## Start Excerpted passage
Don’t ask, can’t tell
Asking people what they’d pay for and how much rarely works. For one thing people will tell you what they WANT to pay—which is obviously much less than what your product or service is actually WORTH. Second, what people say and what people do are very different things.
When it comes to money, people are unable to predict accurately whether they’d pay or not. It’s much easier to spend hypothetical dollars than real ones.
Also it’s worth remembering that people really don’t know how much things are worth, what’s a fair price (which is the reason TV-shows like “The Price is Right” can actually exist).
William Poundstone, the author Priceless: The Myth of Fair Value says this:
“People tend to be clueless about prices. Contrary to economic theory, we don’t really decide between A and B by consulting our invisible price tags and purchasing the one that yields the higher utility, he says. We make do with guesstimates and a vague recollection of what things are “supposed to cost.””
People are weird and irrational, and there’s much we don’t understand. Like why do shoppers moving in a counterclockwise direction spend on average $2.00 more at the supermarket?
Why does removing dollar signs from prices (24 instead of $24) increase sales?
What will work for you depends on your industry, product and customer. When you try to replicate what Valve did to increase their revenue 40x, it might not work for you, but then again, why not give it a try?
Here’s a list of pricing experiments and studies you can get ideas from and test on your own business.
The Economist and decoy pricing
Dan Ariely describes this famous example in his amazing book Predictably Irrational. He came across the following subscription offer from The Economist, the magazine (he’s also explaining this in his TED talk here):
Both, the print subscription and Print & web subscription cost the same, $125 dollars. Ariely conducted a study with his 100 bright MIT students. 16 chose option A and 84 option C. Nobody chose the middle option.
So if nobody chose the middle option, why have it? He removed it, and gave the subscription offer to another 100 MIT students. This is what they chose now:
Most people now chose the first option! So the middle option wasn’t useless, but rather helped people make a choice. People have trouble comparing different options, but if 2 of the options given are similar (e.g. same price), it becomes much easier.
The same principle was used with travel packages.
When people were offered to choose a trip to Paris (option A) vs a trip to Rome (option B), they had a hard time choosing. Both places were great, it was hard to compare them.
Now they were offered 3 choices instead of 2: trip to Paris with free breakfast (option A), trip to Paris without breakfast (option A-), trip to Rome with free breakfast (option B). Now overwhelming majority chose option A, trip to Paris with free breakfast. The rationale is that it is easier to compare the two options for Paris than it is to compare Paris and Rome.
A graph to describe this:
So if you add a slightly worse option that is similar to A (call it A-), then it’s easy to see that A is better than A-, hence many people choose that.
## End Excerpted passage
» Exercise instructions:
1. Answer these questions about the pricing article:
(a) On average, how much more do shoppers moving in a counterclockwise direction spend at the supermarket?
(b) In Ariely's first study, how many of the 100 MIT students chose option C?
(c) With three travel choices offered, which one did the overwhelming majority pick?
2. Please copy out the pricing article between "When people were" and "Paris and Rome.", inclusive.
## Start Record extracts
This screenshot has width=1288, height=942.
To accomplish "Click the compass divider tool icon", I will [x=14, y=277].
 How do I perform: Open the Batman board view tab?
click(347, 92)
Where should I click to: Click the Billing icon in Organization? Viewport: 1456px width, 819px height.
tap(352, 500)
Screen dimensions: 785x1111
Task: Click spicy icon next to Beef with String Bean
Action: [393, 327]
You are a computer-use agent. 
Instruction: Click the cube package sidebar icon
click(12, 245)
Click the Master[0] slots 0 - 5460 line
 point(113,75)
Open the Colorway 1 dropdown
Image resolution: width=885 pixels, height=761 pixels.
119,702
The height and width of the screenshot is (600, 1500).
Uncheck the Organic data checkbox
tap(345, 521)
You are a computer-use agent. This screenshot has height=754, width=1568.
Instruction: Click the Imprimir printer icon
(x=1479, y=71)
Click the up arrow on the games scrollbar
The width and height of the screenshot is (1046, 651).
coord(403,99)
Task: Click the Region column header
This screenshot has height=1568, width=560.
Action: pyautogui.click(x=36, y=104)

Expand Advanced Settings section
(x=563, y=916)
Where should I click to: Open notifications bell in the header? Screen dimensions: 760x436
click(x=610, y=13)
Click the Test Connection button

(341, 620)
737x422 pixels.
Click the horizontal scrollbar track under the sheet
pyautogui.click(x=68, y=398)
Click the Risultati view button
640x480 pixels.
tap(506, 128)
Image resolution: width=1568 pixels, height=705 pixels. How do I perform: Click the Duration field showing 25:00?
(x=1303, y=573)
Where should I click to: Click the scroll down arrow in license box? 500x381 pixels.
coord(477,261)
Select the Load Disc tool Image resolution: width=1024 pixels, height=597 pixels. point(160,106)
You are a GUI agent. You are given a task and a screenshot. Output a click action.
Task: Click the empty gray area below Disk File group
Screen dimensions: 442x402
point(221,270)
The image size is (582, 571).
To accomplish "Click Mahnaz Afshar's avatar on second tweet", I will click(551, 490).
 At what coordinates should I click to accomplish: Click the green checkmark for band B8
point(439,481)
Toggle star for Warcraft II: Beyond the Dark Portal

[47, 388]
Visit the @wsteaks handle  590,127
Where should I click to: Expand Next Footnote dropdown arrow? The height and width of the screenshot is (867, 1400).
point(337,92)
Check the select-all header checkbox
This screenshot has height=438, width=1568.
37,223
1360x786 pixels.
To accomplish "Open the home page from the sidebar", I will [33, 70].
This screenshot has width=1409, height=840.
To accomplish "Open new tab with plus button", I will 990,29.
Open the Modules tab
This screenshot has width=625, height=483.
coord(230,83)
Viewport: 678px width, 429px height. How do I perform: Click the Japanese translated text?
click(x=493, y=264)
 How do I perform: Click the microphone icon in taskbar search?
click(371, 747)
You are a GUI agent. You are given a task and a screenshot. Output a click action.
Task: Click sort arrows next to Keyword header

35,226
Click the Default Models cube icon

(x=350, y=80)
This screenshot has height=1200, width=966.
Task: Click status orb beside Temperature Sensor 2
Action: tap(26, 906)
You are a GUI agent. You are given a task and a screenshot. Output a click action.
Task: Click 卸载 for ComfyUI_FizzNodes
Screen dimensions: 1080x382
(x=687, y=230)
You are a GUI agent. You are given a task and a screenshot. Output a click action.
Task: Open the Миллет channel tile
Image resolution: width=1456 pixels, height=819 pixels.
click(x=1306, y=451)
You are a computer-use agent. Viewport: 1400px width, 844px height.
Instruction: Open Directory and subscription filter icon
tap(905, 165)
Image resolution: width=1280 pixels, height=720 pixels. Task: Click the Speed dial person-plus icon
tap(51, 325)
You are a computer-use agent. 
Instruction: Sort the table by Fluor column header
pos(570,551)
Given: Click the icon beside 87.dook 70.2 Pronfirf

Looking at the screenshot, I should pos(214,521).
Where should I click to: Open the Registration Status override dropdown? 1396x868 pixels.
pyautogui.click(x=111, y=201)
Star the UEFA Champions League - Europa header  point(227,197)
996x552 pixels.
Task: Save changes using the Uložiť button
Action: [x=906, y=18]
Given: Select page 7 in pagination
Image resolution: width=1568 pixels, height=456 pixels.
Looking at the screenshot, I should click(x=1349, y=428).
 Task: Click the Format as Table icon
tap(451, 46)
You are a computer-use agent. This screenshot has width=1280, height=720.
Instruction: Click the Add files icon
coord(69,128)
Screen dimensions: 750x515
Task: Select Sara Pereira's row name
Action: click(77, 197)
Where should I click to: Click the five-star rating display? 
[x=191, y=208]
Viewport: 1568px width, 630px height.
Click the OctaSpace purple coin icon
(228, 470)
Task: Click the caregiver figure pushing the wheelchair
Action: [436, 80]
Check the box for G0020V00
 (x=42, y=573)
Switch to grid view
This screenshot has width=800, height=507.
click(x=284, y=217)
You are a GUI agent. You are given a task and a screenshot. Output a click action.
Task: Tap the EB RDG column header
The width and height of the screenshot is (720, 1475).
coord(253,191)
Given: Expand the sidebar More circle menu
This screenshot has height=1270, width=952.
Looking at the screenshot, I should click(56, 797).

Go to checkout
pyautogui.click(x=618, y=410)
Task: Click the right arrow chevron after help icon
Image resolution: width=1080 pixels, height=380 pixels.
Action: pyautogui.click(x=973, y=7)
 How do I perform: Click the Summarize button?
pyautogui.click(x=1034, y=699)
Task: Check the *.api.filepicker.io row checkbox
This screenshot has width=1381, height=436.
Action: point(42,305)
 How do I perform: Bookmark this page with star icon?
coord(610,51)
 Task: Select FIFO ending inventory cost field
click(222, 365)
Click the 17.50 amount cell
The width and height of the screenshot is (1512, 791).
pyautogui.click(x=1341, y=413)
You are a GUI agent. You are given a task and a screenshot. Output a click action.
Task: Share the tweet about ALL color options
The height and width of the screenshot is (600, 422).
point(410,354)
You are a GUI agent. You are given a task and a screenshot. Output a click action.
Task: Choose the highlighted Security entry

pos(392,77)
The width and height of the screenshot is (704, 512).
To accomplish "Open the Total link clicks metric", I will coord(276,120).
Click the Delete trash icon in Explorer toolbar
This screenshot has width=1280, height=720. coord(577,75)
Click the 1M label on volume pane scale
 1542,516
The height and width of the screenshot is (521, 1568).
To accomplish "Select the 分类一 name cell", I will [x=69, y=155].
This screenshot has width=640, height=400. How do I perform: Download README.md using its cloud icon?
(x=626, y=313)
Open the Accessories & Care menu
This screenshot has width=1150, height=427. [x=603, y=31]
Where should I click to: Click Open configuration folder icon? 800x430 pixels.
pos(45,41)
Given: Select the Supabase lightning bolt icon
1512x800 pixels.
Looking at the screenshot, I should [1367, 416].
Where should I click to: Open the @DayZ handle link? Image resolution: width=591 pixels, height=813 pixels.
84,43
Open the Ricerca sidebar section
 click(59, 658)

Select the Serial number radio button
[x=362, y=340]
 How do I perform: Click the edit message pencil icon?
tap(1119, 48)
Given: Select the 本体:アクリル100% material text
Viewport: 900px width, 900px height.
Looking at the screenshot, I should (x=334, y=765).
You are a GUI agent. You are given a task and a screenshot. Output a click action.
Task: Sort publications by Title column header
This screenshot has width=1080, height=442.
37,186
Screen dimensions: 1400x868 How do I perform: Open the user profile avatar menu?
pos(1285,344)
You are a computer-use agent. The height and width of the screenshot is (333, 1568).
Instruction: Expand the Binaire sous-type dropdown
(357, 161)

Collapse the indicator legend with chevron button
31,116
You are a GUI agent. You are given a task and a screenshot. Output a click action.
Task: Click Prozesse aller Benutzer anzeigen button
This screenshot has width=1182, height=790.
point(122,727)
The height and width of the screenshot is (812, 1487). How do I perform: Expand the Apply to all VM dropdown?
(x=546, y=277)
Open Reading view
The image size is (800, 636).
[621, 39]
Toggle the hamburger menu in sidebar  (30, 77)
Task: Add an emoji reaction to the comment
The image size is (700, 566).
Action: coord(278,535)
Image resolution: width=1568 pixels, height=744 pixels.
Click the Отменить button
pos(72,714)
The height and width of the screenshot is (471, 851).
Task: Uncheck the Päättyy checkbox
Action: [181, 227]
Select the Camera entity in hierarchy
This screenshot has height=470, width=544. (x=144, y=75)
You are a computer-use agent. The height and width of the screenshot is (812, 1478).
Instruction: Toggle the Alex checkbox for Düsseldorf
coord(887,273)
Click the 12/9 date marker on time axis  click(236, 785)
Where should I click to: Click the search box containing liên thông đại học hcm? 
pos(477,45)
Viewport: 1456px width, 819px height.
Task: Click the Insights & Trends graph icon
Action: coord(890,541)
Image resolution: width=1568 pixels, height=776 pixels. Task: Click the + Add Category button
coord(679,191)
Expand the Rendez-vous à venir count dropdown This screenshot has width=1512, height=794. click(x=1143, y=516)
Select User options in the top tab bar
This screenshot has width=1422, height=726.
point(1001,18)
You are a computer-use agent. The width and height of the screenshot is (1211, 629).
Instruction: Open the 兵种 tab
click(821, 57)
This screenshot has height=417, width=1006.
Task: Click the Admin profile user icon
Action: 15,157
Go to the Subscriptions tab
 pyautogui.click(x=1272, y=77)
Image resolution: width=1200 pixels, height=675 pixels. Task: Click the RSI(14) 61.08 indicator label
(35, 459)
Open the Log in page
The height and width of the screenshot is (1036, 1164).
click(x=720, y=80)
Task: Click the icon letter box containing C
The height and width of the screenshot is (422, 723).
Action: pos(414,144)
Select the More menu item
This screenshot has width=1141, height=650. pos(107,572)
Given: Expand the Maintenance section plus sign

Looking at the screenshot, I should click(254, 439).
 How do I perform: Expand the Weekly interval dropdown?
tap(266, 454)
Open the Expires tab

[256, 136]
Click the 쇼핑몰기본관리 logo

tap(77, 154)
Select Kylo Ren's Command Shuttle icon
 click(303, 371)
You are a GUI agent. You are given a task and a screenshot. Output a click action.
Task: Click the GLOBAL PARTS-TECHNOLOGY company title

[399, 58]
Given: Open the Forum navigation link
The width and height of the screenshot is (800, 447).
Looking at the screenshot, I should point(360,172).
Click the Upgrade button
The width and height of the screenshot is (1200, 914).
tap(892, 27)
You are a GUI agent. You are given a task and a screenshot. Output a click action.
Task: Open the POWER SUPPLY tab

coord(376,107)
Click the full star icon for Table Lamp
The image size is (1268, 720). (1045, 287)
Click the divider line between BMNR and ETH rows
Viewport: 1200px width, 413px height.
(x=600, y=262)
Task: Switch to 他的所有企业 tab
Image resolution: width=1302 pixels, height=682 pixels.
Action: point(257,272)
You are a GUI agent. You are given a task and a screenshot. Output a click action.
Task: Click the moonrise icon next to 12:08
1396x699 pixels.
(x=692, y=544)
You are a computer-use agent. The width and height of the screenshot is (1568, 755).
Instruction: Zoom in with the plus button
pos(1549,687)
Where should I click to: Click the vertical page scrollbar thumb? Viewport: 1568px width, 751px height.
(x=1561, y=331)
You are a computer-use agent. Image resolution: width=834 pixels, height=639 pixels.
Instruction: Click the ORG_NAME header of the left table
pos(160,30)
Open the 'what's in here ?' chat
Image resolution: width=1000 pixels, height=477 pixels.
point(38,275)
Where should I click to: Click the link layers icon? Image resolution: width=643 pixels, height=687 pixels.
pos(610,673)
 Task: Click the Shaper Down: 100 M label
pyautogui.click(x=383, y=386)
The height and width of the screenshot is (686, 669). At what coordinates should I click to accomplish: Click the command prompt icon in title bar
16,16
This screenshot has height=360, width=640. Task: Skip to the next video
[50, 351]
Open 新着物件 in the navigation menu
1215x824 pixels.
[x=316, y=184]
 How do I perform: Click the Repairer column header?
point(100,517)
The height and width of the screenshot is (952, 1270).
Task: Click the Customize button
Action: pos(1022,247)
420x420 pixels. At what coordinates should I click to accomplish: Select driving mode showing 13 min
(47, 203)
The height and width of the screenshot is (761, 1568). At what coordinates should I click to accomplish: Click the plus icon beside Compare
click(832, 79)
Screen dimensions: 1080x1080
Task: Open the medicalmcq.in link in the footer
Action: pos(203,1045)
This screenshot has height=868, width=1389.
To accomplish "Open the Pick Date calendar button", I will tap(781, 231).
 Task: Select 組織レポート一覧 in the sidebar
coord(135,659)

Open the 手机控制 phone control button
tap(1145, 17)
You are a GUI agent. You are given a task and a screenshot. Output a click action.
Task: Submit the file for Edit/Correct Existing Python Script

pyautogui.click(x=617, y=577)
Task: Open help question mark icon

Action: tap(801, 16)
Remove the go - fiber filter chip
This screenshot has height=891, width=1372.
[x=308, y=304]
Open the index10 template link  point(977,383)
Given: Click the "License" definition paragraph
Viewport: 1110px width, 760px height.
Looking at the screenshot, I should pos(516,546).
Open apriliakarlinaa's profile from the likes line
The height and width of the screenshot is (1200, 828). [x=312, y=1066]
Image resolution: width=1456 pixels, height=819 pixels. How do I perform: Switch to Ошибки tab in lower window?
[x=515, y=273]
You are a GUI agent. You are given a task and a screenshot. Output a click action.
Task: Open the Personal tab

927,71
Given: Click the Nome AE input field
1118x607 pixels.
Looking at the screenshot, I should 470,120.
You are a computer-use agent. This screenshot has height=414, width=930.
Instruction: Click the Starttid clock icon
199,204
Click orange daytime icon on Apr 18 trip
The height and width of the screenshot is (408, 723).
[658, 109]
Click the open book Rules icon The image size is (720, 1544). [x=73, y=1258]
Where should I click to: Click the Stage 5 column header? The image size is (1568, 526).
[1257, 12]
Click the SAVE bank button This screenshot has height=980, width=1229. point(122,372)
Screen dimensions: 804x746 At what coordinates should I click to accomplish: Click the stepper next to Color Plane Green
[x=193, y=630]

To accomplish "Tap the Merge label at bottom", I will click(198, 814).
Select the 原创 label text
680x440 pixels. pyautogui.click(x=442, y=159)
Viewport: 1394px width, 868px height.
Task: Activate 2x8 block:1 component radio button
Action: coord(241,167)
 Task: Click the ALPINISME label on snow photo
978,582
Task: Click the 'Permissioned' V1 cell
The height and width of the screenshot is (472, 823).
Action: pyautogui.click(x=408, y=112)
## End Record extracts
» Answers:
1.
(a) $2.00
(b) 84
(c) Option A, the trip to Paris with free breakfast

2.
When people were offered to choose a trip to Paris (option A) vs a trip to Rome (option B), they had a hard time choosing. Both places were great, it was hard to compare them.
Now they were offered 3 choices instead of 2: trip to Paris with free breakfast (option A), trip to Paris without breakfast (option A-), trip to Rome with free breakfast (option B). Now overwhelming majority chose option A, trip to Paris with free breakfast. The rationale is that it is easier to compare the two options for Paris than it is to compare Paris and Rome.